_Exercise details:_
Write out only the lines from the line that holds "Task: Click the 0.751 old time value" to the end of the listing below, inclusive, with the pictures omitted.

_Dataset:_
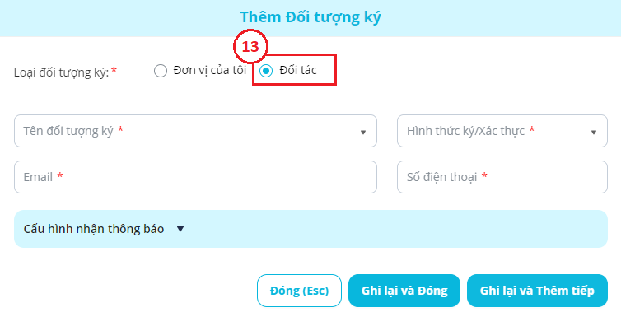This screenshot has width=621, height=317.
Task: Focus the Email input field
Action: click(x=195, y=177)
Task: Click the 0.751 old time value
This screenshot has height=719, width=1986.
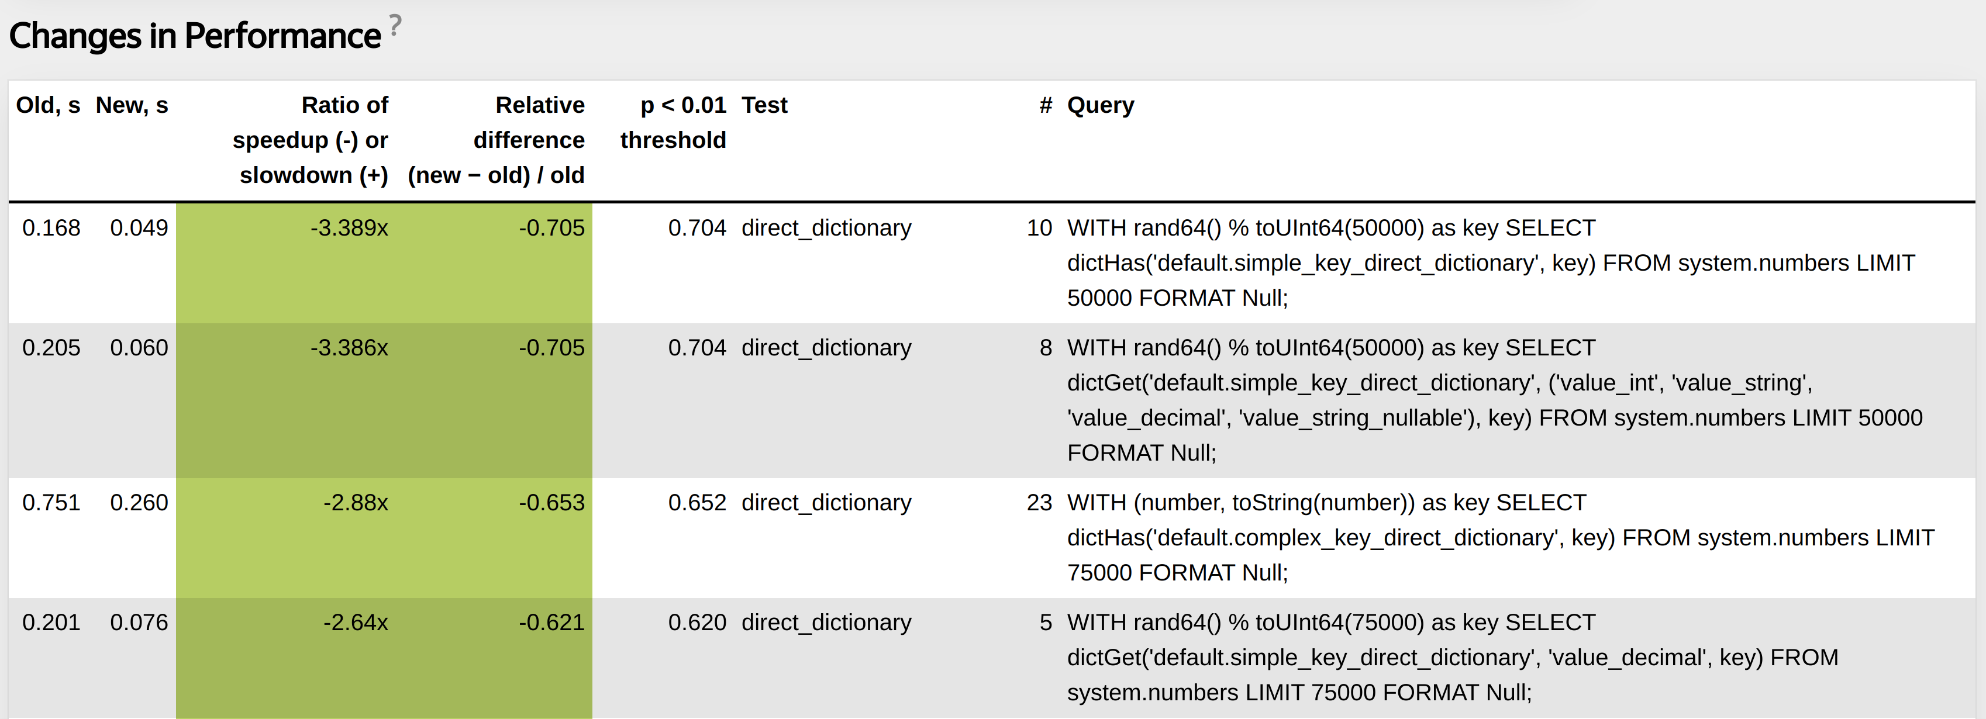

_Finished task:_
Task: Click the 0.751 old time value
This screenshot has height=719, width=1986.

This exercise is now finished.